_Required action_
Identify the line that contains "This screenshot has height=948, width=1200." in the material. Output it and every line after it, unchanged, through the end.

══════

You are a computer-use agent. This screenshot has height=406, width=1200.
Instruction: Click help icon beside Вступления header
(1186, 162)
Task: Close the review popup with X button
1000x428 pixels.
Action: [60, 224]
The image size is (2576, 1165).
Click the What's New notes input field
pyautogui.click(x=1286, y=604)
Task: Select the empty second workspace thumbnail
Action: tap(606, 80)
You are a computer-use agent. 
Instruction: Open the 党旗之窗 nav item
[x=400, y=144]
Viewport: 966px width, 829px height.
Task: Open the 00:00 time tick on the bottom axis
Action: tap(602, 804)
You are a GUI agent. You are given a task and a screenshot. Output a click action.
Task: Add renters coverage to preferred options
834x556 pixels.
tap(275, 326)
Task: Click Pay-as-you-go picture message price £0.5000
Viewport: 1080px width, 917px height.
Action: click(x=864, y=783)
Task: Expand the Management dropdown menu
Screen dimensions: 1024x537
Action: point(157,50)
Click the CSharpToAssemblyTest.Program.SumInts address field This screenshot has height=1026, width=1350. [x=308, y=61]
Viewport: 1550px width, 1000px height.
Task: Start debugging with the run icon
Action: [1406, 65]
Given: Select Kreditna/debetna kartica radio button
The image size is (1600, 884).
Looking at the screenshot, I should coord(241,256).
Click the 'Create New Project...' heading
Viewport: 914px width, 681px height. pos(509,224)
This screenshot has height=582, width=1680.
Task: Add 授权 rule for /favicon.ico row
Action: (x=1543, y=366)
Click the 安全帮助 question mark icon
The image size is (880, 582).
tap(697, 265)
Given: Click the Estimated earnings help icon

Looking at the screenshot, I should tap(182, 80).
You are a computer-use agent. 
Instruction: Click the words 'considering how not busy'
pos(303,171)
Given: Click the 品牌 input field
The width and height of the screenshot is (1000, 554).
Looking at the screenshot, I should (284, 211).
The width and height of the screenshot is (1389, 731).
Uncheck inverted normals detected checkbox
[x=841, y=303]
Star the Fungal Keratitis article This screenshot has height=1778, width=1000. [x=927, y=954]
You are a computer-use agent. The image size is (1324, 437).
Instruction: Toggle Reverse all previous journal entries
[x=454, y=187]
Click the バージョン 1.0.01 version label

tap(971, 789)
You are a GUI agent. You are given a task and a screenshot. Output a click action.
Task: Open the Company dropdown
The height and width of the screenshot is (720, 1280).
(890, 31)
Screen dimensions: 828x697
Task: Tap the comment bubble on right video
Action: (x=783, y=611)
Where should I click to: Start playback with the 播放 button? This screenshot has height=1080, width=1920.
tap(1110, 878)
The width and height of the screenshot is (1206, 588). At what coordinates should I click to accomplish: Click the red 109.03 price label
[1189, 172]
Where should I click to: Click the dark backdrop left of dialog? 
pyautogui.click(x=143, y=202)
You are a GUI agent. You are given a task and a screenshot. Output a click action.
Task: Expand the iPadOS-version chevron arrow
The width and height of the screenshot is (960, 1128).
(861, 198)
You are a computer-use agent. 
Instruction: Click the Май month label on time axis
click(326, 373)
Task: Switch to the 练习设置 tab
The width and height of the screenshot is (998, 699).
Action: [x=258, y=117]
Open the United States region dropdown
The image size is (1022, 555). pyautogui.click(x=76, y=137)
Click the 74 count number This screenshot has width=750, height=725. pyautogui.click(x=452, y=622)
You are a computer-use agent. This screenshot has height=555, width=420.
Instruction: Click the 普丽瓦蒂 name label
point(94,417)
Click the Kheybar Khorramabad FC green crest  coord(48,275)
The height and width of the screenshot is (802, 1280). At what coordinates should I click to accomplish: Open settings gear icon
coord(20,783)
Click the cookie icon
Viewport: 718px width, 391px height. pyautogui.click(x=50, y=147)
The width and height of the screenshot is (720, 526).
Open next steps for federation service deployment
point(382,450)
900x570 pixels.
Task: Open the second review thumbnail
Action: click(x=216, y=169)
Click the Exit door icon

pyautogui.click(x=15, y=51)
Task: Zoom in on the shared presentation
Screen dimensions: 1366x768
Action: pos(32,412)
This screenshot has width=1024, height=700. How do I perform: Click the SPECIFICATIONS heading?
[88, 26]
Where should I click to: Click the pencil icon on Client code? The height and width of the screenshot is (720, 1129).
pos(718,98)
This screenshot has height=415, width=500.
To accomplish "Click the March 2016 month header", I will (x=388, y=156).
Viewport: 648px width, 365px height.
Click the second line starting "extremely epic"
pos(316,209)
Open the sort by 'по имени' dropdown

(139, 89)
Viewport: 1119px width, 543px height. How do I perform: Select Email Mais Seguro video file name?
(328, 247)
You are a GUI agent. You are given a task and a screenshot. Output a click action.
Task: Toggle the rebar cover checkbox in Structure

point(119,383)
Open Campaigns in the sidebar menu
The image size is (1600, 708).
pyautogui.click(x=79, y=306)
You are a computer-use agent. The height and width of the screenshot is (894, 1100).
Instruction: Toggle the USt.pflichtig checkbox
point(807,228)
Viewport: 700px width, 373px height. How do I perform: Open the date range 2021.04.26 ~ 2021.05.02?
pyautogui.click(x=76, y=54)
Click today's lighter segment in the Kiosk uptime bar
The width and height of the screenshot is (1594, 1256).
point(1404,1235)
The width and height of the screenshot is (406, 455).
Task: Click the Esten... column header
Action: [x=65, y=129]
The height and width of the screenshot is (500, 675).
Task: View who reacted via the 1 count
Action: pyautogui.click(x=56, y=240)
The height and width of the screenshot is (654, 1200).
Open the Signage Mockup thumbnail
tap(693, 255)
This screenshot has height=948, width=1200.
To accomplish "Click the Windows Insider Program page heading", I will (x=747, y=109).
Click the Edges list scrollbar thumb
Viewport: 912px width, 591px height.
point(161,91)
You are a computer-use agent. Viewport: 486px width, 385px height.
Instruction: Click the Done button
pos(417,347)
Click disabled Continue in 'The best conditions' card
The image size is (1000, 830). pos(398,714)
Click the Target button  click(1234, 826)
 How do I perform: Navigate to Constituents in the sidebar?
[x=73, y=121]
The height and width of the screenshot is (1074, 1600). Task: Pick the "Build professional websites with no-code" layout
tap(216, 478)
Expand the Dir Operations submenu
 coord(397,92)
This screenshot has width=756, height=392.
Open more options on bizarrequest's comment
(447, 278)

══════

_Expected output_
This screenshot has height=948, width=1200.
To accomplish "Click the Windows Insider Program page heading", I will (x=747, y=109).
Click the Edges list scrollbar thumb
Viewport: 912px width, 591px height.
point(161,91)
You are a computer-use agent. Viewport: 486px width, 385px height.
Instruction: Click the Done button
pos(417,347)
Click disabled Continue in 'The best conditions' card
The image size is (1000, 830). pos(398,714)
Click the Target button  click(1234, 826)
 How do I perform: Navigate to Constituents in the sidebar?
[x=73, y=121]
The height and width of the screenshot is (1074, 1600). Task: Pick the "Build professional websites with no-code" layout
tap(216, 478)
Expand the Dir Operations submenu
 coord(397,92)
This screenshot has width=756, height=392.
Open more options on bizarrequest's comment
(447, 278)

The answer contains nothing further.